Do you mean you want to check instances of structs at compile time by creating and testing them inside the macro expansion step? So it's still value based, just run at a different time?
So how Ive done it here is that all of the checks actaully happen during testing, not when you define the Interface with the macro. The macro just makes the function that can run the tests.
So they can be either compile compile time or runtime checks, but it doesnt really effect (runtime) usage (of the traits) much either way.
So the traits you get are backed by tests that run at a different time. Maybe a bit weaker than you are going for. The reason was to reduce complaints about ttfx or runtime cost of using interfaces, so more a social/practical thing than the best design.

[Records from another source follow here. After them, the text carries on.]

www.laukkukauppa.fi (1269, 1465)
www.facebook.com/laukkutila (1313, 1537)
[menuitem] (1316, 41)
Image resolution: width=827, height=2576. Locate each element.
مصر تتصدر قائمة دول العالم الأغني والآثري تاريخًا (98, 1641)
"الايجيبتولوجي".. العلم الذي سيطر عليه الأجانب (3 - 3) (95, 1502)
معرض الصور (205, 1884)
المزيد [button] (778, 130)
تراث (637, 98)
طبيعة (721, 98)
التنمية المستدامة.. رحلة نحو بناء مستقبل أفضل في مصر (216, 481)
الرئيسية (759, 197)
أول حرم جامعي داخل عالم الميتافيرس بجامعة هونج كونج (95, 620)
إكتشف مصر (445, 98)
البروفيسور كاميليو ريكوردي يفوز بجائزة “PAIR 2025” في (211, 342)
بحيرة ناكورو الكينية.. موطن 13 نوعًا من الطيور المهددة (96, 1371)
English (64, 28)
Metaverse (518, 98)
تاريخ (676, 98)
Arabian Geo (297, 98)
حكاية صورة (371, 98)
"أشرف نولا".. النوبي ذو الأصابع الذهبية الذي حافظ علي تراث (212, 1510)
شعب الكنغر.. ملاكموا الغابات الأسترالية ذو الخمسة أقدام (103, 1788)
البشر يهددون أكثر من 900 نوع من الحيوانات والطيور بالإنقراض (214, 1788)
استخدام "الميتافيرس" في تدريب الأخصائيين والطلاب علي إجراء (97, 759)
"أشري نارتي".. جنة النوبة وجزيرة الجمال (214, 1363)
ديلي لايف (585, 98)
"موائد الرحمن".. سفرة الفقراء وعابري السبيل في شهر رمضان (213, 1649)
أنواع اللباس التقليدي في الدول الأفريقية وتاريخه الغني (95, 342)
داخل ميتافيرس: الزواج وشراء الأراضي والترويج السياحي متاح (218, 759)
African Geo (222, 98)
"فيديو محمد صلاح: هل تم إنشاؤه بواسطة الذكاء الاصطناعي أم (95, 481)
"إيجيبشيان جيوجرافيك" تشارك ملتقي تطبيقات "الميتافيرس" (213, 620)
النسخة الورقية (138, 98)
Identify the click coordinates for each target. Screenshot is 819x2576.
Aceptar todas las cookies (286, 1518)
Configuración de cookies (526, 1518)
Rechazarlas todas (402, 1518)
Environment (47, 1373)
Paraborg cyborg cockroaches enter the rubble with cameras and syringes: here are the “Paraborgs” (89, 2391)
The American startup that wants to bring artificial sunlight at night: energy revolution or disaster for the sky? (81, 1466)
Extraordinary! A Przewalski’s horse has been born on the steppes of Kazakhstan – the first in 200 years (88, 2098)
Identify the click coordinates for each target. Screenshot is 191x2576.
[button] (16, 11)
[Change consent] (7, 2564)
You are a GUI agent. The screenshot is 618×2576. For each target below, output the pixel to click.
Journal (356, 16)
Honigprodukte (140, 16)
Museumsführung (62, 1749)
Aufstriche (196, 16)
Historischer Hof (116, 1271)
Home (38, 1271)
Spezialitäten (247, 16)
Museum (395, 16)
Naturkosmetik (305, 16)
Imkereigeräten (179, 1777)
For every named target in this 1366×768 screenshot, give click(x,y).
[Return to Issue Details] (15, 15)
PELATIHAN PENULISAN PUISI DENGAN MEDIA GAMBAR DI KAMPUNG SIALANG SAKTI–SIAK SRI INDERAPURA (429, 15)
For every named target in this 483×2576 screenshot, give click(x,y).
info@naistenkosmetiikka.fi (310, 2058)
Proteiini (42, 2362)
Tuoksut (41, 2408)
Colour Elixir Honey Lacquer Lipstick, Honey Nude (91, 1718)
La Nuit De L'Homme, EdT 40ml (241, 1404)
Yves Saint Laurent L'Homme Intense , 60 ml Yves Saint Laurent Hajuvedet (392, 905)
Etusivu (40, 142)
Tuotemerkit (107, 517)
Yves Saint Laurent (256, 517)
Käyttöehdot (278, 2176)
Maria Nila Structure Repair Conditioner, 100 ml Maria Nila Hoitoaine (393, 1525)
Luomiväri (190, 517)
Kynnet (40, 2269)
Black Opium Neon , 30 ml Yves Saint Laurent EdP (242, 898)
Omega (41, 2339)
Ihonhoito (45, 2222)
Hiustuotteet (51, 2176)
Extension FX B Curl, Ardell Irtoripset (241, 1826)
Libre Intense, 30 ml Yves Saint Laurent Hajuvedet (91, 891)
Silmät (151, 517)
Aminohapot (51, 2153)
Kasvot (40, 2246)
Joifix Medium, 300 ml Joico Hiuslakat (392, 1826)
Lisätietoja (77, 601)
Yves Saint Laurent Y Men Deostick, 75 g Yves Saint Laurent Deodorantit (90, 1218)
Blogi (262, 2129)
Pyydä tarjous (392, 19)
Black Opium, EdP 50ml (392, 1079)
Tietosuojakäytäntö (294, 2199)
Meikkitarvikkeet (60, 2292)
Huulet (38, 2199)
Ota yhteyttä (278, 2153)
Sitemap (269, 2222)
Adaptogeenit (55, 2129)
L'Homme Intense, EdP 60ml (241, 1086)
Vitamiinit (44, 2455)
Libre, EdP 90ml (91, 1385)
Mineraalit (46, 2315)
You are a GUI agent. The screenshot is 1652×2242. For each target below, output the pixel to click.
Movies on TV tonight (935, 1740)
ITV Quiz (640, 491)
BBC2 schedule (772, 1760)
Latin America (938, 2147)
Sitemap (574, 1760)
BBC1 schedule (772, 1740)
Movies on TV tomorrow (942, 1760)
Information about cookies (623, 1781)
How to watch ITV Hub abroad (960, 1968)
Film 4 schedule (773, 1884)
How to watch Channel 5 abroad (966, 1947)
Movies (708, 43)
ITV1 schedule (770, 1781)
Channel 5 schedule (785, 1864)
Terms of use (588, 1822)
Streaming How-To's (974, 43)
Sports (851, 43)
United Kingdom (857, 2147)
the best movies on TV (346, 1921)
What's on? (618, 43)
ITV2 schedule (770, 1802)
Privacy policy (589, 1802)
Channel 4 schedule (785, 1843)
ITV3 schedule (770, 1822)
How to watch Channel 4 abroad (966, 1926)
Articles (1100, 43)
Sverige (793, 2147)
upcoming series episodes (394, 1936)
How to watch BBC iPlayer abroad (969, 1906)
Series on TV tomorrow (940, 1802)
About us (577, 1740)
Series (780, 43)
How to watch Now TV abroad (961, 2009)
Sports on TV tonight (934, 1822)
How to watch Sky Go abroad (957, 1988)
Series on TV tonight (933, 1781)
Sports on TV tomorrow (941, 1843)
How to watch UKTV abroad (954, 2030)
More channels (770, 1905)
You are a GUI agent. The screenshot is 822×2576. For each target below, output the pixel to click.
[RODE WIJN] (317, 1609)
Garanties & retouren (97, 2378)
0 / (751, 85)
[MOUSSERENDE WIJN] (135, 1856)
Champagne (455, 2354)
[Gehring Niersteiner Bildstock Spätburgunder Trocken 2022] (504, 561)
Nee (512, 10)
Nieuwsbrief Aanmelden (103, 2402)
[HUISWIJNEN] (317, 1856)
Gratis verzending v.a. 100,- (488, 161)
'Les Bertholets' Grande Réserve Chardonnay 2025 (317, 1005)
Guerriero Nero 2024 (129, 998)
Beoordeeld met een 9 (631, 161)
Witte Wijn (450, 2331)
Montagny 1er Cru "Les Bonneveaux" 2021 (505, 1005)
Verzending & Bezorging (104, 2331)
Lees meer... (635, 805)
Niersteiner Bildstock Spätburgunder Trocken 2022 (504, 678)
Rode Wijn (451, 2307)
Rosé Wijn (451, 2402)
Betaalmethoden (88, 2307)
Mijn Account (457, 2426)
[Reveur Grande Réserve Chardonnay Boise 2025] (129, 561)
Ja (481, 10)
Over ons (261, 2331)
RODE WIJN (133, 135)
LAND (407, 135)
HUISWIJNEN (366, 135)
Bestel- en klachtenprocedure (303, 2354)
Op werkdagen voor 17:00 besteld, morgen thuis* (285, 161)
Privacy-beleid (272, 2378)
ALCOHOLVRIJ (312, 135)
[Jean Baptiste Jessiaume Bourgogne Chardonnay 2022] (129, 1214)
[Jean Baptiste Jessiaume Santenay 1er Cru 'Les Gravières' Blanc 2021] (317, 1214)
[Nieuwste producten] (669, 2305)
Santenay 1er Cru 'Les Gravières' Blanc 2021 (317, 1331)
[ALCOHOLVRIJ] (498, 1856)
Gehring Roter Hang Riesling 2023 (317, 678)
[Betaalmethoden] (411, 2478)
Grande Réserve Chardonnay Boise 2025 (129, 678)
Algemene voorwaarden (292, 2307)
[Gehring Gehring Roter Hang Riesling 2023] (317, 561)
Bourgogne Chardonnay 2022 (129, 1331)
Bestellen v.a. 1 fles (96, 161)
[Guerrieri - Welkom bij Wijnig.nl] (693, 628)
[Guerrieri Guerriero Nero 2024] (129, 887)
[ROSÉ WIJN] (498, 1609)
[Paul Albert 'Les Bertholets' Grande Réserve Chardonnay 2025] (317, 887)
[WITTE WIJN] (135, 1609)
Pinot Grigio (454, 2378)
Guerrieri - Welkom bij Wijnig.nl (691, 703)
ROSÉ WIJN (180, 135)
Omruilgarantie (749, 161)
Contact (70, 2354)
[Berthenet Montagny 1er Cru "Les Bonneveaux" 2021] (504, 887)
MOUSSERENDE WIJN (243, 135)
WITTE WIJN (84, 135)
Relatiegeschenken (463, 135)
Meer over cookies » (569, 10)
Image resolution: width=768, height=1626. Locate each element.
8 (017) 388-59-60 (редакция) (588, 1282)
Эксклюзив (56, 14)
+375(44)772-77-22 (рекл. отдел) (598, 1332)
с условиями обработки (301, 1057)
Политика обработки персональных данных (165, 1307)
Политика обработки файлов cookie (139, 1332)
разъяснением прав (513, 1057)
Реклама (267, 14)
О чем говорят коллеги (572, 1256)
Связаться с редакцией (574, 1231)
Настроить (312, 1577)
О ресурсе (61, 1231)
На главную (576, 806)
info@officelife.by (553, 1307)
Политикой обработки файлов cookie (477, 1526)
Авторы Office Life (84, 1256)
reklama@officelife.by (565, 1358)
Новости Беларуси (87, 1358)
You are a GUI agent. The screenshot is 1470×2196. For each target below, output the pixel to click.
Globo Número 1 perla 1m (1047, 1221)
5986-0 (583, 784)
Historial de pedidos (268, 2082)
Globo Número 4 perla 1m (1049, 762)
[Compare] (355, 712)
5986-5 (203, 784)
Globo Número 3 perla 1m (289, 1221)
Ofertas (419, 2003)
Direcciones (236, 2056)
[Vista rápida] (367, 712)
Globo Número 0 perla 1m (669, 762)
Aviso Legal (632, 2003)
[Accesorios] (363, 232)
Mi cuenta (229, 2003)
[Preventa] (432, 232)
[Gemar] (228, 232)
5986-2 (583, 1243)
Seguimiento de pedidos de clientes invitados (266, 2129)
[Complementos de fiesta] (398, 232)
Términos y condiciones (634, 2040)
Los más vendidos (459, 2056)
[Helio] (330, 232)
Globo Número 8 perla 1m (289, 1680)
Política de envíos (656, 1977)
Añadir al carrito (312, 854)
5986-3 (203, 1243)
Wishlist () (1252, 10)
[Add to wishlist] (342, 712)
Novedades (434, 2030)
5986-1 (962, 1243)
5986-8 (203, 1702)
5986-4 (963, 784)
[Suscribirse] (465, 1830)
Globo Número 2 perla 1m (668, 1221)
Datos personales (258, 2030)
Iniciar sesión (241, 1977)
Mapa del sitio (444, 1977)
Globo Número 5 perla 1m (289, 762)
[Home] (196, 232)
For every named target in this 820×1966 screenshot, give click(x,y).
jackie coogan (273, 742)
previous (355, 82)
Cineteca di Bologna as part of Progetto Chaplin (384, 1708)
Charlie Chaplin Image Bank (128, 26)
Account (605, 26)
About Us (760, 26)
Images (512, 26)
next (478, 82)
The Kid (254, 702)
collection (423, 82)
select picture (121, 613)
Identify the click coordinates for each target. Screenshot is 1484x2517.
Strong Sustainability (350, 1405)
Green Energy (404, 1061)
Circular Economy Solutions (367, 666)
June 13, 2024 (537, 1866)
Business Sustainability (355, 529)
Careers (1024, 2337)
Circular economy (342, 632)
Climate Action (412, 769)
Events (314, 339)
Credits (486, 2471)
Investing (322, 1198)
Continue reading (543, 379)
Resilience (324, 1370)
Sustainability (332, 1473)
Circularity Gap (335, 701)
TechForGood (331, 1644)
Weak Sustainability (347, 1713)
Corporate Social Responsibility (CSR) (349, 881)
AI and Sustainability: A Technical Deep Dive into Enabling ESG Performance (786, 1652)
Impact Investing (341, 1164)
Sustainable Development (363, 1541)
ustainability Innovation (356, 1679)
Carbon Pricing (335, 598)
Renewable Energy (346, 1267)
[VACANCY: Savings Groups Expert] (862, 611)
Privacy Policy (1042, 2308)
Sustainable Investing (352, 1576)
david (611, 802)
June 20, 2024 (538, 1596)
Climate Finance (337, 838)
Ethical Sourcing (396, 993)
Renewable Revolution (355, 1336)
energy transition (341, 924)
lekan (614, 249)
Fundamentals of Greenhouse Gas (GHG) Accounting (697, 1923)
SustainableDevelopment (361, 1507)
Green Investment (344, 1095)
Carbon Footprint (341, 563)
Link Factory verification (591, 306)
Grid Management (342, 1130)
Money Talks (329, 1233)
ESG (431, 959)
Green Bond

I really wanted to do the checks during precompilatiion.
Also FYI
https://github.com/Keno/InterfaceSpecs.jl
Keno doesn't seem to care about using return_type
and similar things either
As far as I can tell it doesn't produce no-cost traits, it just the tests of the interface. But going for something a lot more advanced than I was.
I think it's common enough in generic programming that one works with different layers of objects. For example some iterator of objects, where the iterator could be an array, a tuple, etc. and the object anything that serves some further purpose. That further purpose could again be locked down by an interface I thought. Here I jotted down some code where I made a
ReturnInterface
that should guarantee a given signature returns an object that conforms to a given interface (that interface can simply be that it should be a certain type, or whatever more complex thing).I also had the idea of splitting run time and compile time traits and only allowing composition of compile time traits into new compile time traits, but I haven't followed that here. Just including it for inspiration. I bet that relying on
_return_type
has all sorts of problems, I already hit some uninferred cases during casual testing. But it seems like the only thing we got after all?